# Tekstblok

────────────────

ECLI:NL:CRVB:2021:411

Centrale Raad van Beroep

Datum uitspraak
25 februari 2021
Publicatiedatum
26 februari 2021
Zaaknummer
19/4402 WW
Instantie
Centrale Raad van Beroep
Type
Uitspraak
Rechtsgebied
Bestuursrecht; Socialezekerheidsrecht
Procedures
  • Hoger beroep
Vindplaatsen
  • Rechtspraak.nl
AI samenvatting door LexboostAutomatisch gegenereerd

Intrekking en terugvordering van subsidie wegens niet-bestede scholingsvoucher voor kansberoep

In deze zaak heeft de Centrale Raad van Beroep op 25 februari 2021 uitspraak gedaan in hoger beroep over de intrekking en terugvordering van een subsidie door het Uitvoeringsinstituut werknemersverzekeringen (Uwv). Betrokkene had op 2 september 2016 een scholingsvoucher aangevraagd voor de opleiding WMO consulent, maar heeft deze niet gevolgd. In plaats daarvan heeft hij zich ingeschreven voor de opleiding Apothekersassistent MBO-4, die niet meer als kansberoep werd erkend. Het Uwv heeft de subsidie op 21 november 2018 ingetrokken en het bedrag van € 2.500,- teruggevorderd, omdat betrokkene de voucher niet heeft besteed aan de aangevraagde opleiding. Betrokkene heeft bezwaar gemaakt, maar het Uwv heeft dit ongegrond verklaard. De rechtbank Zeeland-West-Brabant heeft het beroep van betrokkene gegrond verklaard en het Uwv opgedragen opnieuw te beslissen. Het Uwv heeft in hoger beroep erkend dat een belangenafweging had moeten plaatsvinden, maar stelde dat deze wel degelijk had plaatsgevonden, hoewel dit niet expliciet uit het bestreden besluit bleek. De Raad oordeelde dat het Uwv in redelijkheid tot intrekking van de subsidie heeft kunnen besluiten, omdat betrokkene niet heeft voldaan aan de voorwaarden van de regeling. De Raad vernietigde de aangevallen uitspraak van de rechtbank en bevestigde de rechtsgevolgen van het bestreden besluit van het Uwv.

────────────────

# Gegevens over elementen en tekstlocaties
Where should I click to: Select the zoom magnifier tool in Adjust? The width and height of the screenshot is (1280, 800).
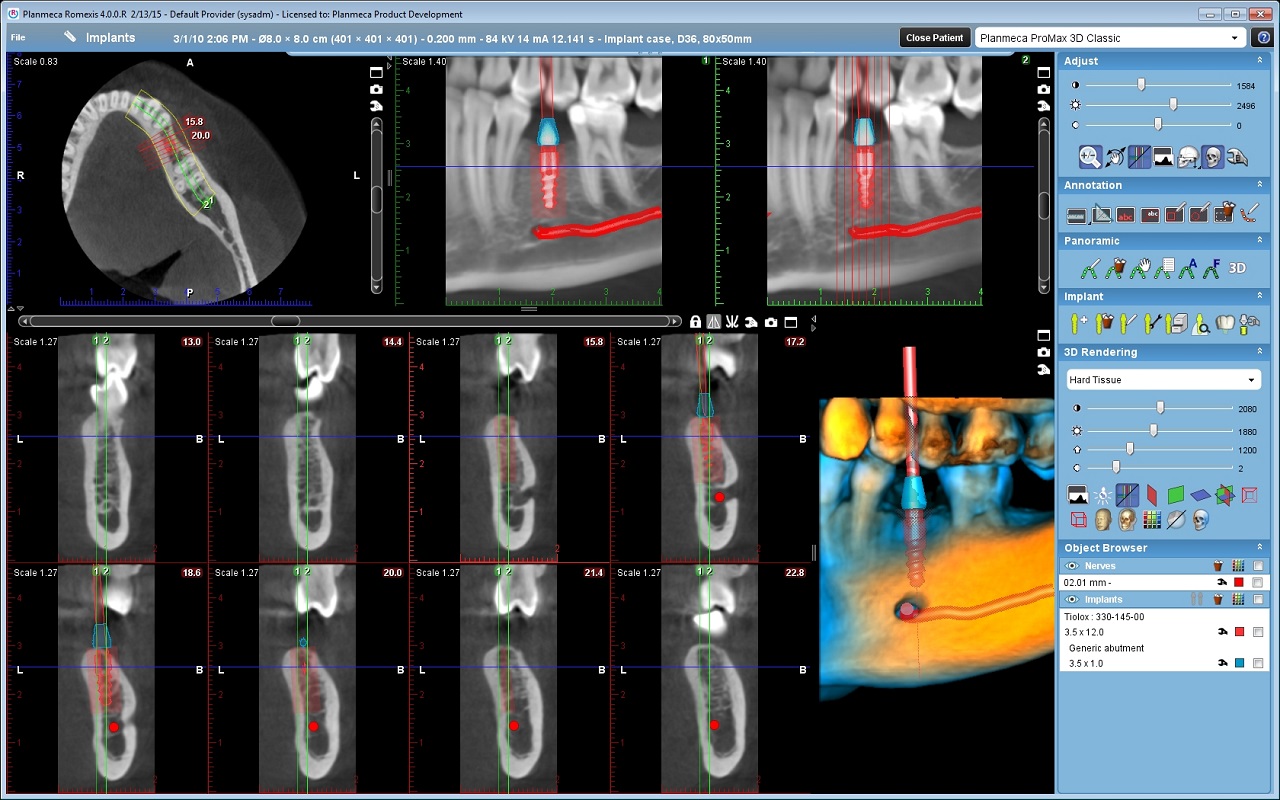pos(1090,157)
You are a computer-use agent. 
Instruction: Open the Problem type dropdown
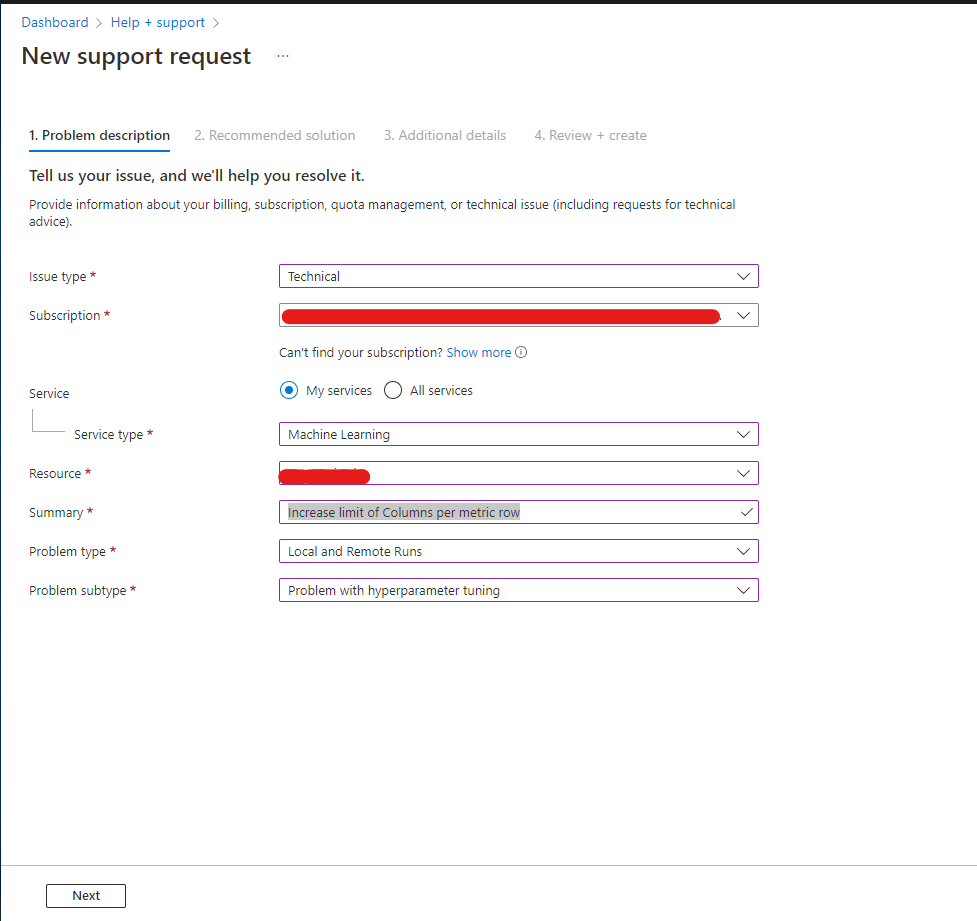click(x=744, y=550)
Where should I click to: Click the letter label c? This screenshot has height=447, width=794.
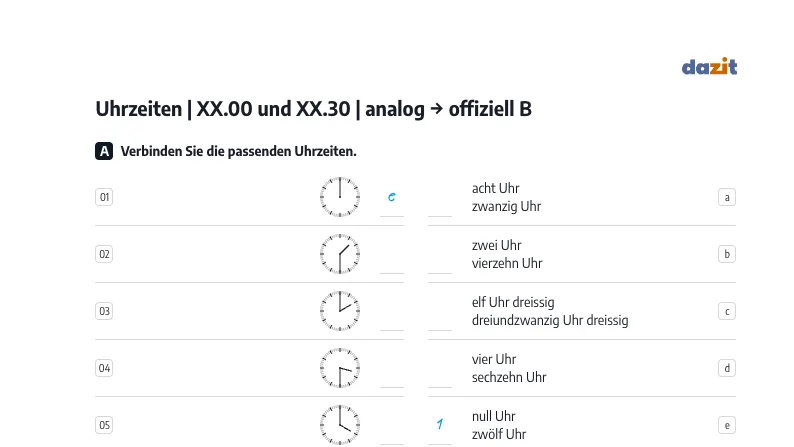click(x=727, y=311)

────────────────

# Opdrachten
[A] Welk bedrag heeft het Uwv volgens de uitspraak over de scholingsvoucher teruggevorderd?
[B] Schrijf de uitspraak over de ingetrokken scholingssubsidie verder, aansluitend op de laatste zin.

# Antwoorden per opdracht
[A] € 2.500,-

[B]
Uitspraak

19 4402 WW

Datum uitspraak: 25 februari 2021
Centrale Raad van Beroep
Meervoudige kamer
Uitspraak op het hoger beroep tegen de uitspraak van de rechtbank Zeeland-West-Brabant van 16 september 2019, 19/1374 (aangevallen uitspraak)
Partijen:
de Raad van bestuur van het Uitvoeringsinstituut werknemersverzekeringen namens de minister van Sociale Zaken en Werkgelegenheid (Uwv)
[betrokkene] te [woonplaats] (betrokkene)

PROCESVERLOOP

Het Uwv heeft hoger beroep ingesteld.
Betrokkene heeft een verweerschrift ingediend.
Het onderzoek ter zitting heeft plaatsgevonden op 14 januari 2021. Het Uwv heeft zich laten vertegenwoordigen door mr. D. de Jong. Betrokkene is verschenen.

OVERWEGINGEN

1.1.
Betrokkene heeft op 2 september 2016, aangevuld op 21 november 2016, een scholingsvoucher (ook wel: subsidie) aangevraagd op grond van de Tijdelijke regeling subsidie scholing richting een kansberoep (Regeling). Op het aanvraagformulier heeft betrokkene ingevuld de opleiding WMO consulent te willen volgen, die op 20 december 2016 start. Het Uwv heeft de aanvraag ingewilligd en betrokkene bij besluit van 23 december 2016 een scholingsvoucher toegekend.
1.2.
Op verzoek van het Uwv heeft betrokkene een formulier “Informatie over besteding van uw scholingsvoucher” ingevuld. In dit formulier heeft betrokkene vermeld dat hij de opleiding waarvoor de subsidie is aangevraagd niet heeft gevolgd, maar dat hij de opleiding Apothekersassistent MBO-4 via NTI is gestart.
1.3.
Bij besluit van 21 november 2018 heeft het Uwv de subsidie ingetrokken, omdat betrokkene de scholingsvoucher niet heeft besteed aan de opleiding en het opleidingsinstituut die hij eerder had opgegeven, en het bedrag van € 2.500,- van betrokkene teruggevorderd. Betrokkene heeft tegen dit besluit bezwaar gemaakt.
1.4.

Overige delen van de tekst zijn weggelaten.